• _Aim_: Please read the blog post below and state how long the writer and the close friend they fought with have been friends.

• _Reading passage_:
......

Friday, December 5, 2014

MY QUIRKY SIDEKICK AND ME...

Day before yesterday, one of my closest friends and I had our very first fight. When it was happening, I was in shock and hoped it was just a silly misunderstanding. The unfortunate part, is that prior to that realization, the super shitty train wreck had already left the station. I guess if there’s a silver lining to our scenario, it would have to be that we know each other well enough that when I called a time out, we both respectfully took it.

Forty eight hours later, what was disagreed upon truly isn't the big deal. The bigger deal is that in the almost fifteen years that we’ve been friends, there hasn't been so much as a harsh word between us; simply a boat load of laughter, interwoven with heartfelt love and unconditional support.

At the end of the day, I suppose the reality is that any/all long term friendships are like a marriage. There are certain elements of give and take and they're a hell of a lot of hard work. I imagine that is why some don’t sustain. It’s easier to give up than to persevere. I am the first to admit that easier relationships always present themselves, so the ones that require investment, generally hit the sidelines. Not every time... but I’m sure you’ll agree, more often than not.

GOOB AND SQUID.... FOREVER, QUIRKY SIDEKICKS!!!
TAKEN: TORONTO  ~ SUMMER OF 2012
My point (because I honestly do have one) is that you should never focus on the work, only the reward. 

As bizarre as it may sound, after my Quirky Sidekick and I took our time out, I immediately thought of my son and his Quirky Sidekick, that is a girl but not his girlfriend.

She's been apart of our family for-ever (and endured the crap that comes along with that specific badge, with amazing grace and honour). Those two have been through so much together, for them to wake up and not to be friends, almost seems wrong.

......

• _Data_:
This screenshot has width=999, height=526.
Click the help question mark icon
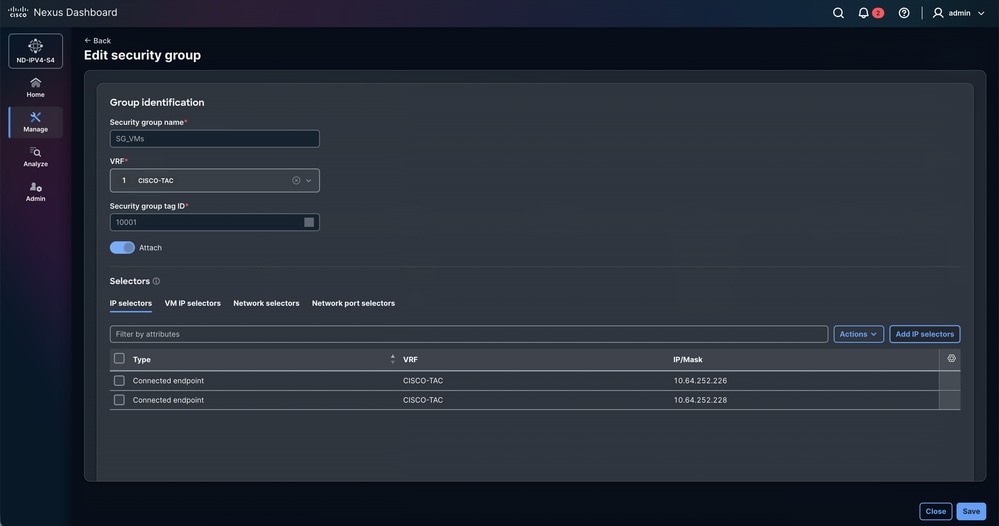click(x=903, y=13)
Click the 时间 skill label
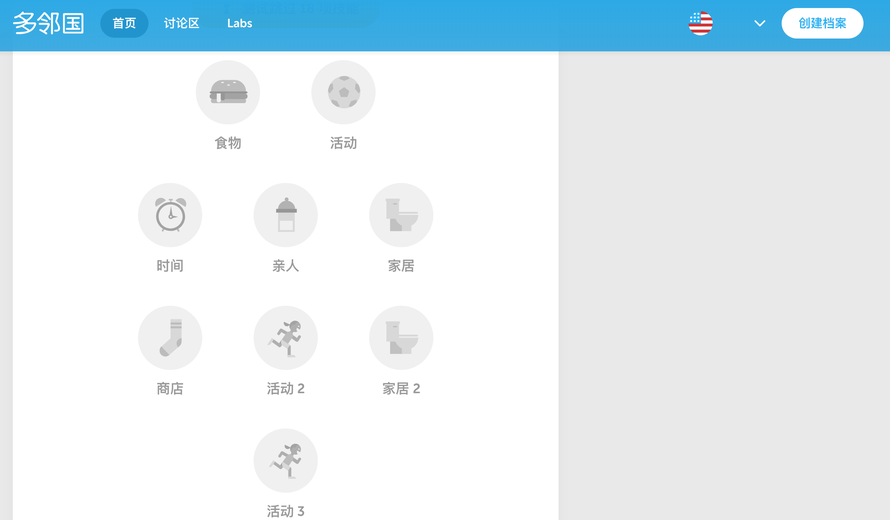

......

• _Response to this exercise_: Almost fifteen years.